** EXERCISE INPUTS follows **
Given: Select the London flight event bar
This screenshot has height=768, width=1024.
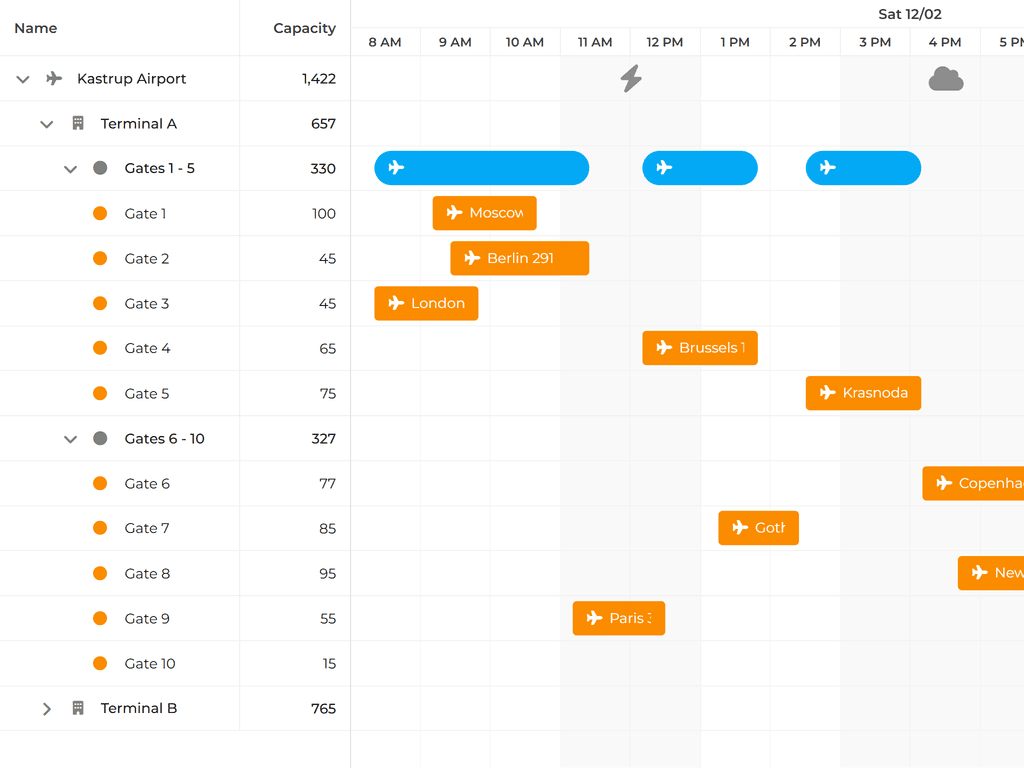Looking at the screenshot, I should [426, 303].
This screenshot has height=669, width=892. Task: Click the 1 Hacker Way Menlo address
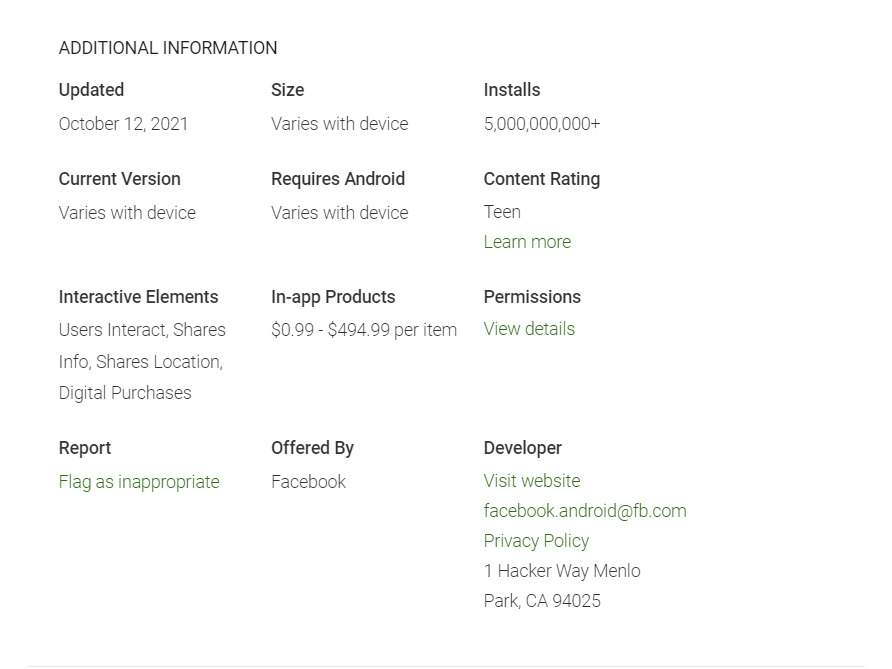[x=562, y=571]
** End of EXERCISE INPUTS **
** EXERCISE INPUTS follows **
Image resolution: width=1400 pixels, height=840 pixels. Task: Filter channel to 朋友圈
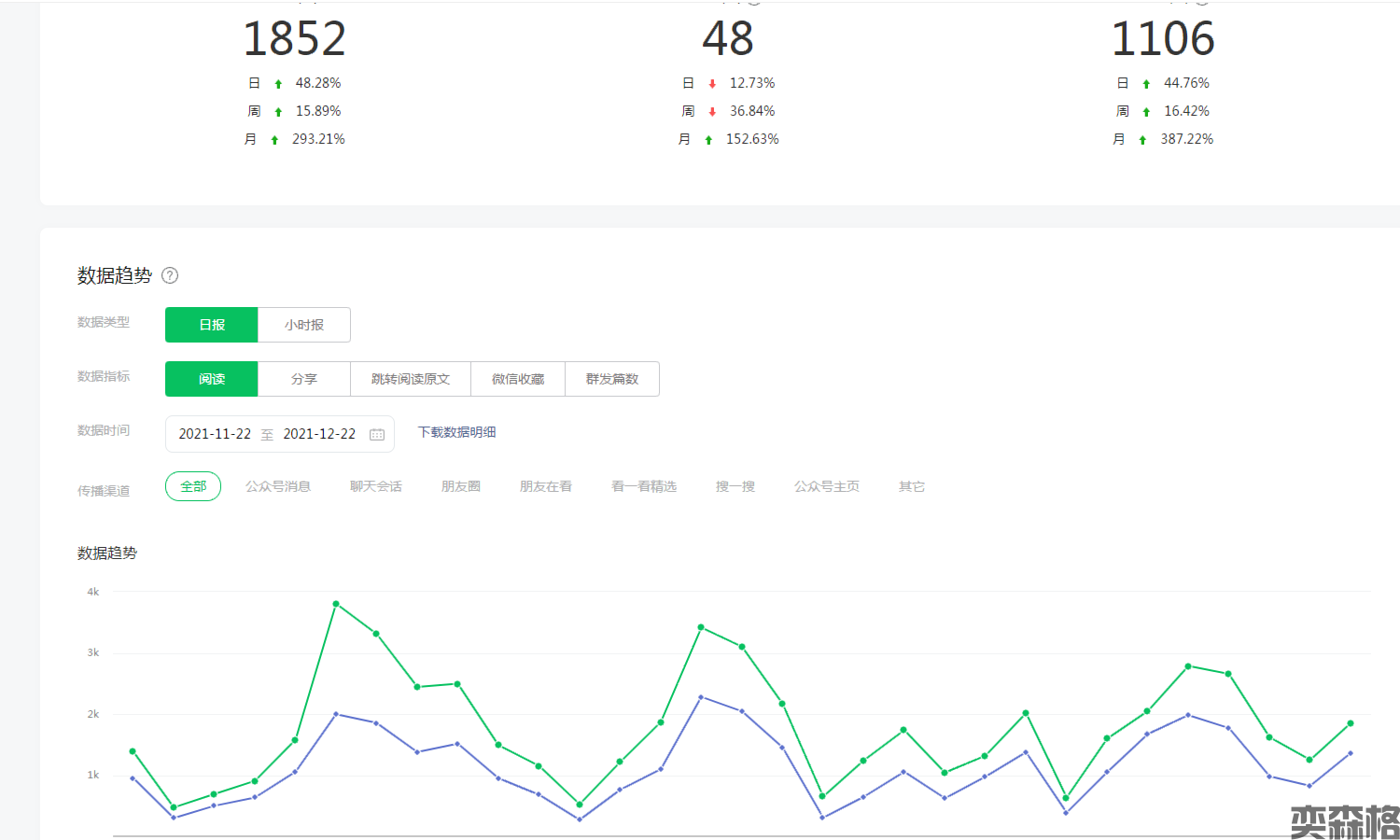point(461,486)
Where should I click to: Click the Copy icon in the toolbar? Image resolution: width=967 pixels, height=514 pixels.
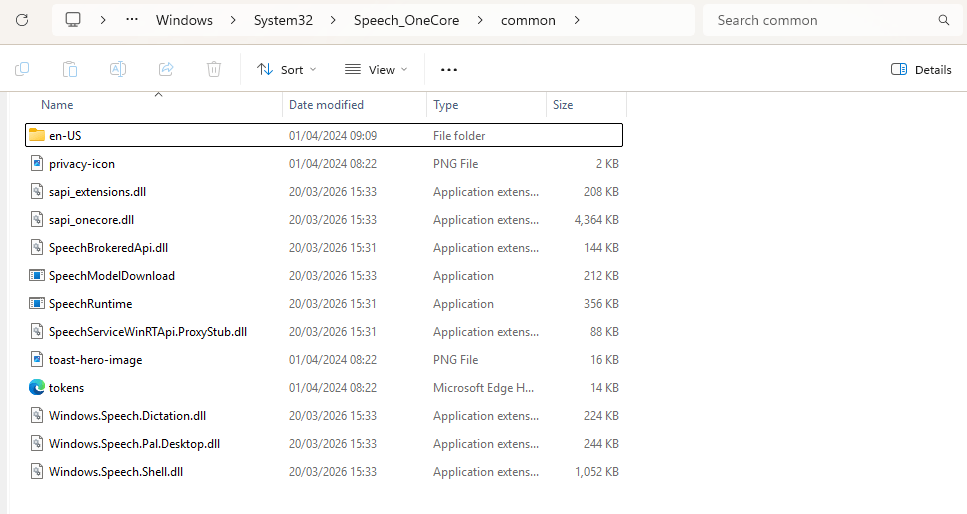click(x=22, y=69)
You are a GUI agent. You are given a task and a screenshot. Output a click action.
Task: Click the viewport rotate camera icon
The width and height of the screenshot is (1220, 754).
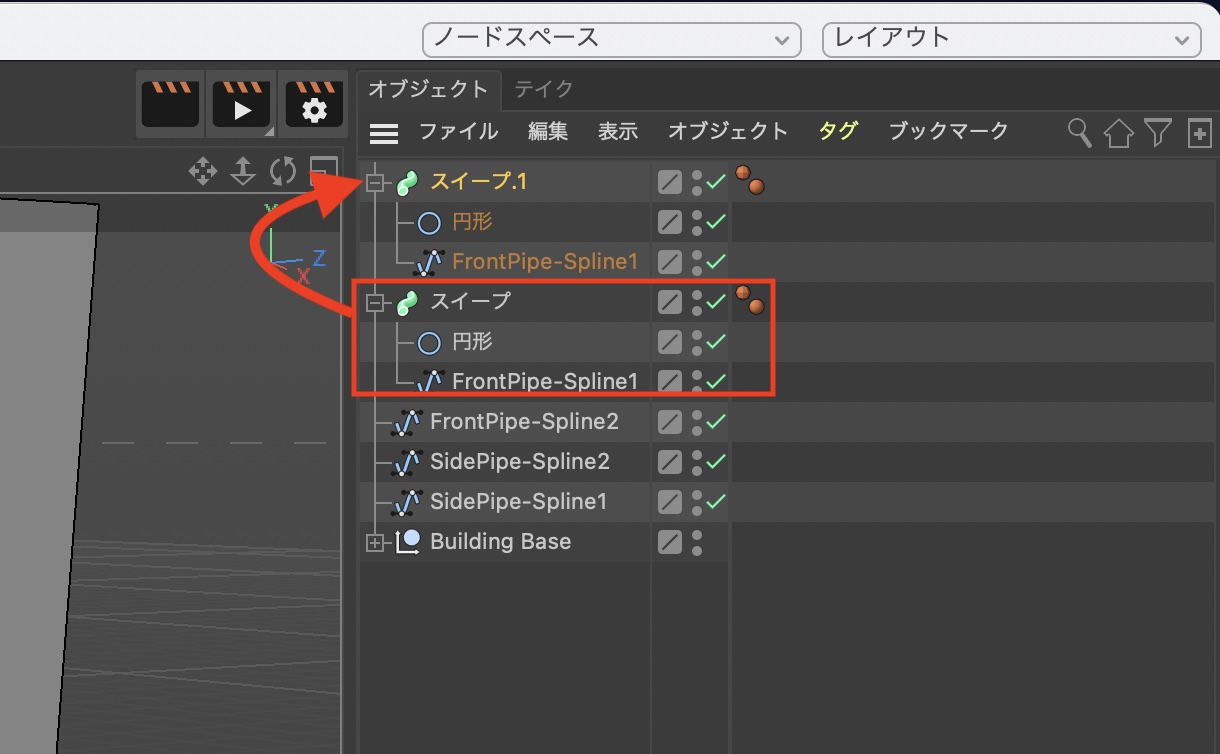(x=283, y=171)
** End of EXERCISE INPUTS **
** EXERCISE INPUTS follows **
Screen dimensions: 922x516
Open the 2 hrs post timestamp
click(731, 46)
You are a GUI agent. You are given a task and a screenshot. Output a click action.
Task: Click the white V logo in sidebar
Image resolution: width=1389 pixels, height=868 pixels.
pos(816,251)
** End of EXERCISE INPUTS **
> _ABOUT THIS TASK_: What you return from the records above should be exactly everything from the line with "Image resolution: width=1400" down to the line with "Task: Click the viewport rotate camera icon", both kept, and no pictures.

> _ANSWER AREA_:
Image resolution: width=1400 pixels, height=840 pixels. Task: Filter channel to 朋友圈
point(461,486)
Where should I click to: Click the Copy icon in the toolbar? Image resolution: width=967 pixels, height=514 pixels.
click(x=22, y=69)
You are a GUI agent. You are given a task and a screenshot. Output a click action.
Task: Click the viewport rotate camera icon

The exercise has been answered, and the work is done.